— ARTICLE —

[Start]

Evaluating the integral $\int \sqrt{1 + \frac{1}{x^2}} dx$

Question

$$\int \sqrt{1 + \frac{1}{x^2}} dx$$

This is from the problem calculating the arc length of $y=\log{x}$.

I tried $x = \sinh{t}$ or $\frac{1}{x} = \tan{t}$ but all failed.

Answer 1

Hint (For $x > 0$) we can rewrite this as $$\int \frac{\sqrt{1 + x^2}}{x} dx.$$ The radical expression $\sqrt{1 + x^2}$ suggests using the substitution $x = \tan \theta$, $dx = \sec^2 \theta \,d\theta$ or the substitution $x = \sinh t$, $dx = \cosh t \,dt$

Answer 2

If we wish, we can avoid trigonometric or hyperbolic function substitution. For we want $$\int \frac{x\sqrt{x^2+1}}{x^2}\,dx.$$ Let $u^2=x^2+1$. Then $u\,du=x\,dx$, and our integral becomes $$\int \frac{u^2}{u^2-1}\,du.$$ Note that $\frac{u^2}{u^2-1}=1+\frac{1}{u^2-1}$, and use partial fractions.

[End]

— SOURCE DATA —
[Start]

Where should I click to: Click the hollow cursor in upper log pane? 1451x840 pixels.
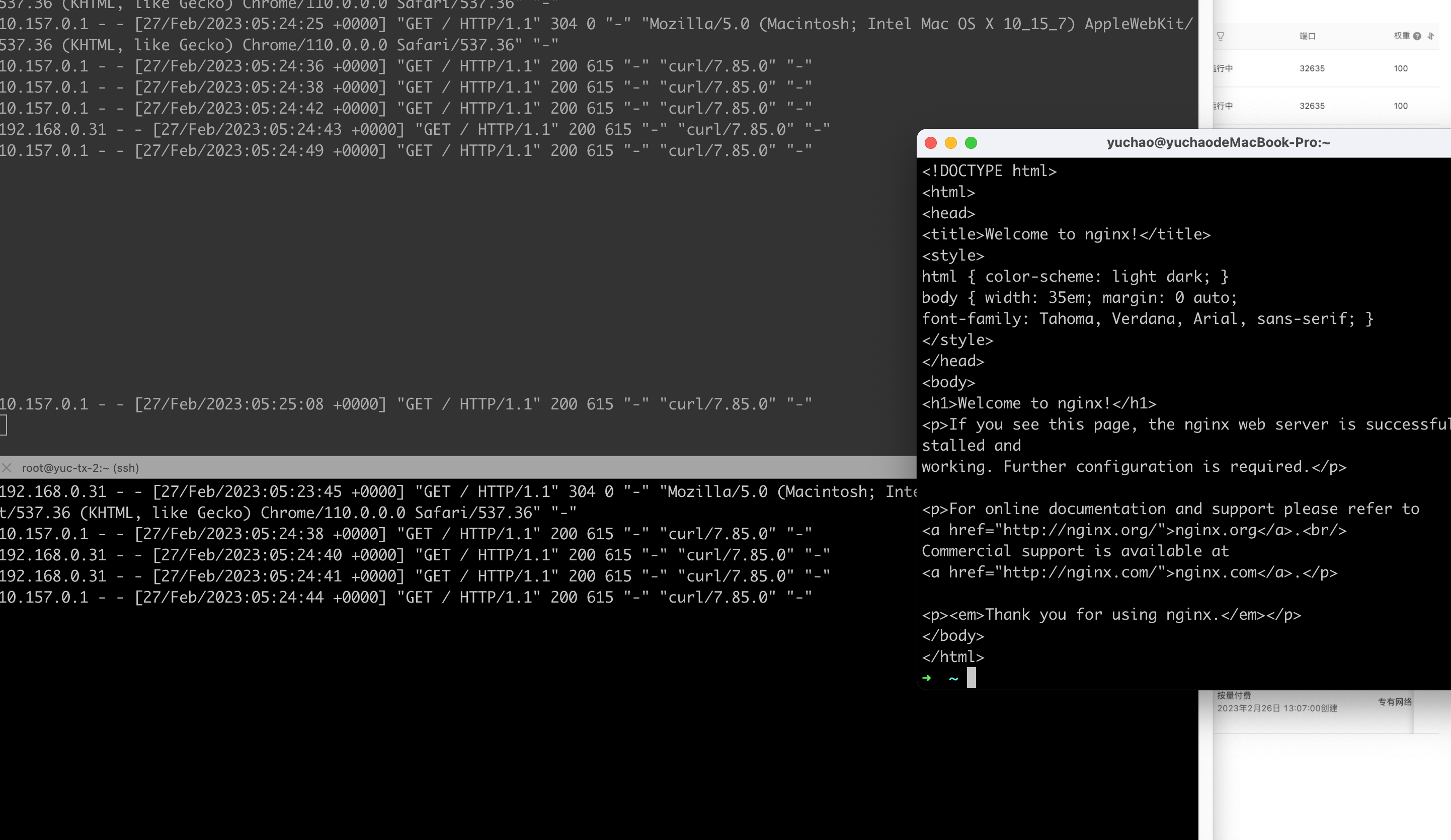point(4,425)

[End]

— THE EXERCISE —
Reproduce the whole integral thread from above, word for word, with every formula unchanged.

— SOLVED EXERCISE —
Evaluating the integral $\int \sqrt{1 + \frac{1}{x^2}} dx$

Question

$$\int \sqrt{1 + \frac{1}{x^2}} dx$$

This is from the problem calculating the arc length of $y=\log{x}$.

I tried $x = \sinh{t}$ or $\frac{1}{x} = \tan{t}$ but all failed.

Answer 1

Hint (For $x > 0$) we can rewrite this as $$\int \frac{\sqrt{1 + x^2}}{x} dx.$$ The radical expression $\sqrt{1 + x^2}$ suggests using the substitution $x = \tan \theta$, $dx = \sec^2 \theta \,d\theta$ or the substitution $x = \sinh t$, $dx = \cosh t \,dt$

Answer 2

If we wish, we can avoid trigonometric or hyperbolic function substitution. For we want $$\int \frac{x\sqrt{x^2+1}}{x^2}\,dx.$$ Let $u^2=x^2+1$. Then $u\,du=x\,dx$, and our integral becomes $$\int \frac{u^2}{u^2-1}\,du.$$ Note that $\frac{u^2}{u^2-1}=1+\frac{1}{u^2-1}$, and use partial fractions.